WORK REQUEST:
Copy every entry below, exactly and in full.
★ ★ ★ ★ ★
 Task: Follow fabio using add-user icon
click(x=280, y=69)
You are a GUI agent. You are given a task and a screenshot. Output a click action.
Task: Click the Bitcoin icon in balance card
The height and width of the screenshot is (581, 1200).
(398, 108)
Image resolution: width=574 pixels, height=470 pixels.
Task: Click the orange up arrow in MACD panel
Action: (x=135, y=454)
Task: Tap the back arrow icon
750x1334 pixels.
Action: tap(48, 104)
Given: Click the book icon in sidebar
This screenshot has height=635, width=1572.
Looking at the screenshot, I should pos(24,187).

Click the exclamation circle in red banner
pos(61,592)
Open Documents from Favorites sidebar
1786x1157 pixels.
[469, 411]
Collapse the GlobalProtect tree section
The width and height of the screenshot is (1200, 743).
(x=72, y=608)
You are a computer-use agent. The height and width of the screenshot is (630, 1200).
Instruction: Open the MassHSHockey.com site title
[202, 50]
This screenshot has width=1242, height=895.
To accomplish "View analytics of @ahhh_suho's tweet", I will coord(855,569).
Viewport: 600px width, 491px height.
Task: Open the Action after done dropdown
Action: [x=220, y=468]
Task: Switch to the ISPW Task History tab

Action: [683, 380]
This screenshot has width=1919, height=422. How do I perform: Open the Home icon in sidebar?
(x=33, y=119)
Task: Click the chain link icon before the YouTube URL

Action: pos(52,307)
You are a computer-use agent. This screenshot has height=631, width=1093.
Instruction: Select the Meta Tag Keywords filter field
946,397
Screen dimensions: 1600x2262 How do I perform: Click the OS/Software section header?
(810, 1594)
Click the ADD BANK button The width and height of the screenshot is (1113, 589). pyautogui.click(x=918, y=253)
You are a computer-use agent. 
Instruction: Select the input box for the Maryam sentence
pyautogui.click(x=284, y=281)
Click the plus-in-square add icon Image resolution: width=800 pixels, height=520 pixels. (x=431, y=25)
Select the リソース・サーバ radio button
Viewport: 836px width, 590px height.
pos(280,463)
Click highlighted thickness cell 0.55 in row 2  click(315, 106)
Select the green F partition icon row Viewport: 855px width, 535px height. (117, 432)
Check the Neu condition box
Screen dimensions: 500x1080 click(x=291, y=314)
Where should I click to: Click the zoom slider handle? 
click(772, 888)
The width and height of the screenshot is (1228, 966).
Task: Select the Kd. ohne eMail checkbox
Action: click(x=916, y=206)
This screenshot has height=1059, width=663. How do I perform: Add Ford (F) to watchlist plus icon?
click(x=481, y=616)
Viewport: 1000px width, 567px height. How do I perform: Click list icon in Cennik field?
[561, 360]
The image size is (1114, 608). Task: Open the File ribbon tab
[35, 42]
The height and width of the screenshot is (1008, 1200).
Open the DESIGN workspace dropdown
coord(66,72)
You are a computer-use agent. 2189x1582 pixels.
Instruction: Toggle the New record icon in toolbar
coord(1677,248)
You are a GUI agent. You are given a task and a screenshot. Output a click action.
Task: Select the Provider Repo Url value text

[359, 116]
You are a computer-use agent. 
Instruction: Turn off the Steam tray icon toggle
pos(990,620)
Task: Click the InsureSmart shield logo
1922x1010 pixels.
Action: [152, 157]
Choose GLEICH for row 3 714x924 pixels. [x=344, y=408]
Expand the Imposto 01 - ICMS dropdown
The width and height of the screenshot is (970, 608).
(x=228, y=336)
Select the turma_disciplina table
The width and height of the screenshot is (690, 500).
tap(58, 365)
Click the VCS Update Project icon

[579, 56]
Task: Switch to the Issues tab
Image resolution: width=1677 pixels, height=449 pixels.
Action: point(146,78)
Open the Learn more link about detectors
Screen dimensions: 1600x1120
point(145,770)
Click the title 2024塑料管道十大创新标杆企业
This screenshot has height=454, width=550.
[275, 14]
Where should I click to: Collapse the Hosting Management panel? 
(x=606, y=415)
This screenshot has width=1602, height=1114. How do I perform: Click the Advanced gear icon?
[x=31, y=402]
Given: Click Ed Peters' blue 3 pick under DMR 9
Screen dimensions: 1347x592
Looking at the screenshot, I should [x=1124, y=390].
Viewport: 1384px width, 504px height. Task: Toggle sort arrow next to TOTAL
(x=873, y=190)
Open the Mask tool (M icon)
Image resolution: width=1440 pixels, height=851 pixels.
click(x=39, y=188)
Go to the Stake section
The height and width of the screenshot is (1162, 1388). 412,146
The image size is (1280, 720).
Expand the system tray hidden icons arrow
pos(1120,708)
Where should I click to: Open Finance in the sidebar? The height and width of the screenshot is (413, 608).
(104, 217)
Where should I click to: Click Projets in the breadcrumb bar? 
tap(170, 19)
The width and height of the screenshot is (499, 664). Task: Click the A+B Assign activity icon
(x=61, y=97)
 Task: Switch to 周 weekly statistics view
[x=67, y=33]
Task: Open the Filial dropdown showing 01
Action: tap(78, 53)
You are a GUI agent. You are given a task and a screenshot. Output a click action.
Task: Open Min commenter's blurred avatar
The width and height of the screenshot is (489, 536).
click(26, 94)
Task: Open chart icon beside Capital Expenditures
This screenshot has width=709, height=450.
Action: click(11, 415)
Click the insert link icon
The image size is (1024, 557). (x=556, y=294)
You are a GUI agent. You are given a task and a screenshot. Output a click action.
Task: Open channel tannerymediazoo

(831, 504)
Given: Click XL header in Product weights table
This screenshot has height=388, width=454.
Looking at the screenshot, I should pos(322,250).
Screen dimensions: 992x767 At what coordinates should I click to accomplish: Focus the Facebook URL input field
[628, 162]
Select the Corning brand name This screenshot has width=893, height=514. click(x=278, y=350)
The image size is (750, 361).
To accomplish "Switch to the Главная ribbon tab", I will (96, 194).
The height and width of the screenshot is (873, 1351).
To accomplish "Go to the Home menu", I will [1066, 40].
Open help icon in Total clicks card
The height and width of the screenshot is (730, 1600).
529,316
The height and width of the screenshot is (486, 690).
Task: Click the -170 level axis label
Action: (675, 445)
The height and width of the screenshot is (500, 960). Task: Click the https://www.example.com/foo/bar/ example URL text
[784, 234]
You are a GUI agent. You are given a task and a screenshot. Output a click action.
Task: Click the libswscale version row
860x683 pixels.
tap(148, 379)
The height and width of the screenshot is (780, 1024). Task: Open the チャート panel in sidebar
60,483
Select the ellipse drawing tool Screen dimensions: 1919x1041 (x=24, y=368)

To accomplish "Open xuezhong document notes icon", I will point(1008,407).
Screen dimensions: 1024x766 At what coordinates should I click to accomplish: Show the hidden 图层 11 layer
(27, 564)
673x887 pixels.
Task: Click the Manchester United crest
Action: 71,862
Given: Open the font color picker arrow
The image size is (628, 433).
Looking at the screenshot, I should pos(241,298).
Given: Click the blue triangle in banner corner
★ ★ ★ ★ ★
OUTPUT FOR THIS TASK:
 Task: Follow fabio using add-user icon
click(x=280, y=69)
You are a GUI agent. You are given a task and a screenshot. Output a click action.
Task: Click the Bitcoin icon in balance card
The height and width of the screenshot is (581, 1200).
(398, 108)
Image resolution: width=574 pixels, height=470 pixels.
Task: Click the orange up arrow in MACD panel
Action: (x=135, y=454)
Task: Tap the back arrow icon
750x1334 pixels.
Action: tap(48, 104)
Given: Click the book icon in sidebar
This screenshot has height=635, width=1572.
Looking at the screenshot, I should pos(24,187).

Click the exclamation circle in red banner
pos(61,592)
Open Documents from Favorites sidebar
1786x1157 pixels.
[469, 411]
Collapse the GlobalProtect tree section
The width and height of the screenshot is (1200, 743).
(x=72, y=608)
You are a computer-use agent. The height and width of the screenshot is (630, 1200).
Instruction: Open the MassHSHockey.com site title
[202, 50]
This screenshot has width=1242, height=895.
To accomplish "View analytics of @ahhh_suho's tweet", I will coord(855,569).
Viewport: 600px width, 491px height.
Task: Open the Action after done dropdown
Action: [x=220, y=468]
Task: Switch to the ISPW Task History tab

Action: [683, 380]
This screenshot has width=1919, height=422. How do I perform: Open the Home icon in sidebar?
(x=33, y=119)
Task: Click the chain link icon before the YouTube URL

Action: pos(52,307)
You are a computer-use agent. This screenshot has height=631, width=1093.
Instruction: Select the Meta Tag Keywords filter field
946,397
Screen dimensions: 1600x2262 How do I perform: Click the OS/Software section header?
(810, 1594)
Click the ADD BANK button The width and height of the screenshot is (1113, 589). pyautogui.click(x=918, y=253)
You are a computer-use agent. 
Instruction: Select the input box for the Maryam sentence
pyautogui.click(x=284, y=281)
Click the plus-in-square add icon Image resolution: width=800 pixels, height=520 pixels. (x=431, y=25)
Select the リソース・サーバ radio button
Viewport: 836px width, 590px height.
pos(280,463)
Click highlighted thickness cell 0.55 in row 2  click(315, 106)
Select the green F partition icon row Viewport: 855px width, 535px height. (117, 432)
Check the Neu condition box
Screen dimensions: 500x1080 click(x=291, y=314)
Where should I click to: Click the zoom slider handle? 
click(772, 888)
The width and height of the screenshot is (1228, 966).
Task: Select the Kd. ohne eMail checkbox
Action: click(x=916, y=206)
This screenshot has height=1059, width=663. How do I perform: Add Ford (F) to watchlist plus icon?
click(x=481, y=616)
Viewport: 1000px width, 567px height. How do I perform: Click list icon in Cennik field?
[561, 360]
The image size is (1114, 608). Task: Open the File ribbon tab
[35, 42]
The height and width of the screenshot is (1008, 1200).
Open the DESIGN workspace dropdown
coord(66,72)
You are a computer-use agent. 2189x1582 pixels.
Instruction: Toggle the New record icon in toolbar
coord(1677,248)
You are a GUI agent. You are given a task and a screenshot. Output a click action.
Task: Select the Provider Repo Url value text

[359, 116]
You are a computer-use agent. 
Instruction: Turn off the Steam tray icon toggle
pos(990,620)
Task: Click the InsureSmart shield logo
1922x1010 pixels.
Action: [152, 157]
Choose GLEICH for row 3 714x924 pixels. [x=344, y=408]
Expand the Imposto 01 - ICMS dropdown
The width and height of the screenshot is (970, 608).
(x=228, y=336)
Select the turma_disciplina table
The width and height of the screenshot is (690, 500).
tap(58, 365)
Click the VCS Update Project icon

[579, 56]
Task: Switch to the Issues tab
Image resolution: width=1677 pixels, height=449 pixels.
Action: point(146,78)
Open the Learn more link about detectors
Screen dimensions: 1600x1120
point(145,770)
Click the title 2024塑料管道十大创新标杆企业
This screenshot has height=454, width=550.
[275, 14]
Where should I click to: Collapse the Hosting Management panel? 
(x=606, y=415)
This screenshot has width=1602, height=1114. How do I perform: Click the Advanced gear icon?
[x=31, y=402]
Given: Click Ed Peters' blue 3 pick under DMR 9
Screen dimensions: 1347x592
Looking at the screenshot, I should [x=1124, y=390].
Viewport: 1384px width, 504px height. Task: Toggle sort arrow next to TOTAL
(x=873, y=190)
Open the Mask tool (M icon)
Image resolution: width=1440 pixels, height=851 pixels.
click(x=39, y=188)
Go to the Stake section
The height and width of the screenshot is (1162, 1388). 412,146
The image size is (1280, 720).
Expand the system tray hidden icons arrow
pos(1120,708)
Where should I click to: Open Finance in the sidebar? The height and width of the screenshot is (413, 608).
(104, 217)
Where should I click to: Click Projets in the breadcrumb bar? 
tap(170, 19)
The width and height of the screenshot is (499, 664). Task: Click the A+B Assign activity icon
(x=61, y=97)
 Task: Switch to 周 weekly statistics view
[x=67, y=33]
Task: Open the Filial dropdown showing 01
Action: tap(78, 53)
You are a GUI agent. You are given a task and a screenshot. Output a click action.
Task: Open Min commenter's blurred avatar
The width and height of the screenshot is (489, 536).
click(26, 94)
Task: Open chart icon beside Capital Expenditures
This screenshot has width=709, height=450.
Action: click(11, 415)
Click the insert link icon
The image size is (1024, 557). (x=556, y=294)
You are a GUI agent. You are given a task and a screenshot. Output a click action.
Task: Open channel tannerymediazoo

(831, 504)
Given: Click XL header in Product weights table
This screenshot has height=388, width=454.
Looking at the screenshot, I should pos(322,250).
Screen dimensions: 992x767 At what coordinates should I click to accomplish: Focus the Facebook URL input field
[628, 162]
Select the Corning brand name This screenshot has width=893, height=514. click(x=278, y=350)
The image size is (750, 361).
To accomplish "Switch to the Главная ribbon tab", I will (96, 194).
The height and width of the screenshot is (873, 1351).
To accomplish "Go to the Home menu", I will [1066, 40].
Open help icon in Total clicks card
The height and width of the screenshot is (730, 1600).
529,316
The height and width of the screenshot is (486, 690).
Task: Click the -170 level axis label
Action: (675, 445)
The height and width of the screenshot is (500, 960). Task: Click the https://www.example.com/foo/bar/ example URL text
[784, 234]
You are a GUI agent. You are given a task and a screenshot. Output a click action.
Task: Click the libswscale version row
860x683 pixels.
tap(148, 379)
The height and width of the screenshot is (780, 1024). Task: Open the チャート panel in sidebar
60,483
Select the ellipse drawing tool Screen dimensions: 1919x1041 (x=24, y=368)

To accomplish "Open xuezhong document notes icon", I will point(1008,407).
Screen dimensions: 1024x766 At what coordinates should I click to accomplish: Show the hidden 图层 11 layer
(27, 564)
673x887 pixels.
Task: Click the Manchester United crest
Action: 71,862
Given: Open the font color picker arrow
The image size is (628, 433).
Looking at the screenshot, I should pos(241,298).
Given: Click the blue triangle in banner corner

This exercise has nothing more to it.